_Task prompt_
The records need to be set down again exactly as they appear.

"""

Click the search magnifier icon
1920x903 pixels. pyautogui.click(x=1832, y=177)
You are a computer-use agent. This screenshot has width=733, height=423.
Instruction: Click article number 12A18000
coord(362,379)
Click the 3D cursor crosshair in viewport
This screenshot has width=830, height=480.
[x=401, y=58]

"""

_Written reply_
Click the search magnifier icon
1920x903 pixels. pyautogui.click(x=1832, y=177)
You are a computer-use agent. This screenshot has width=733, height=423.
Instruction: Click article number 12A18000
coord(362,379)
Click the 3D cursor crosshair in viewport
This screenshot has width=830, height=480.
[x=401, y=58]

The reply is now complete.